Part of the background of the story is the existence of Toontown. Toontown is the place where all the cartoon characters live when they’re not making movies. It is the home of all kinds of imaginary characters, and only a wall separates Toontown from the world of humans.
It is easy for ministers to spend their lives preaching to Toontown.
We can create an imaginary world where the problems are simple and the homiletical answers are easily captured in three-points-and-a-poem. We are preaching to Toontown when we create mental caricatures of people — their needs, hurts, dreams — and end up directing our sermons to those caricatures instead of to real, hurting congregations.
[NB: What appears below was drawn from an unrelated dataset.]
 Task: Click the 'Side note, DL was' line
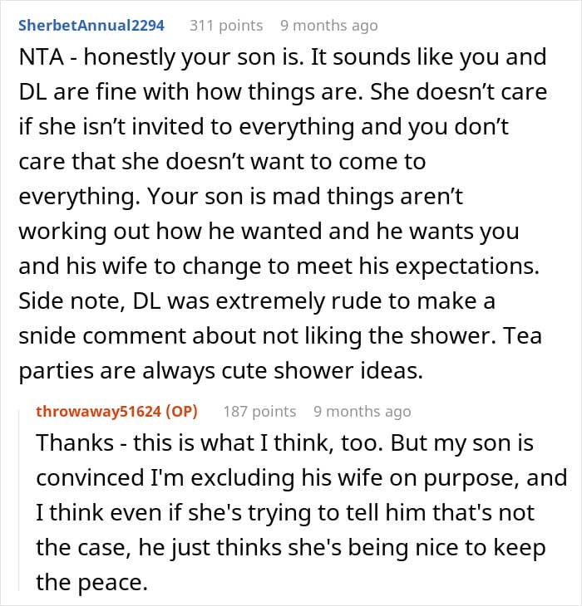257,301
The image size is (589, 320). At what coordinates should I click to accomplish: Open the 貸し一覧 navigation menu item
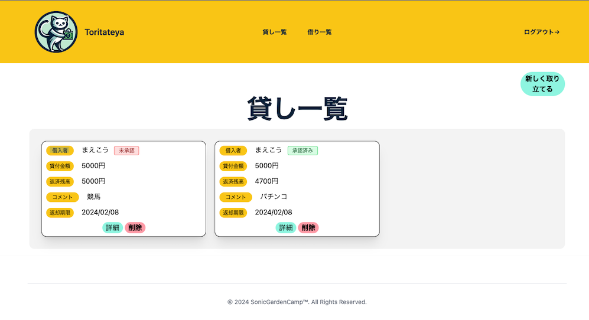(x=275, y=32)
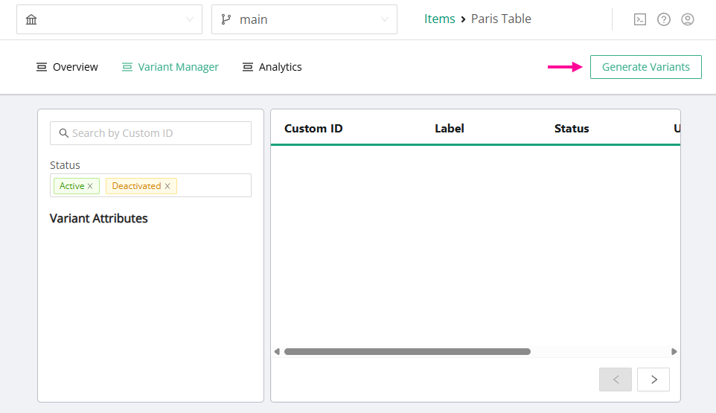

Meanwhile, the more-complicated world of living, breathing humanity is just on the other side of the wall.
As we read books and lectures by many of the great preachers of the past, one challenge is issued again and again: know the people to whom you preach. Spend time with them. Learn their concerns, their joys and sorrows.
Henry Ward Beecher spent much of his week visiting in the Brooklyn shops and businesses of his church members, learning about their crafts and skills — and getting to know the people. As a result, every Sunday his sermons were filled with interesting stories and illustrations drawn from the lives and work of real people. Those sermons had an authentic ring because they were forged in a furnace of real life.
With the constant demands on a pastor’s time to do “church business” – staff management, committee meetings, administrative duties, even sermon preparation — the danger is ever-present that we may lose contact with people. When that happens, our preaching will often drop far afield of the target, like an arrow shot from a warped bow.
Fantasy is a wonderful escape; after all, most of us like to go to Toontown once in awhile. Nevertheless, it is essential that preachers, of all people, remember that our congregations spend their lives on the other side of the wall.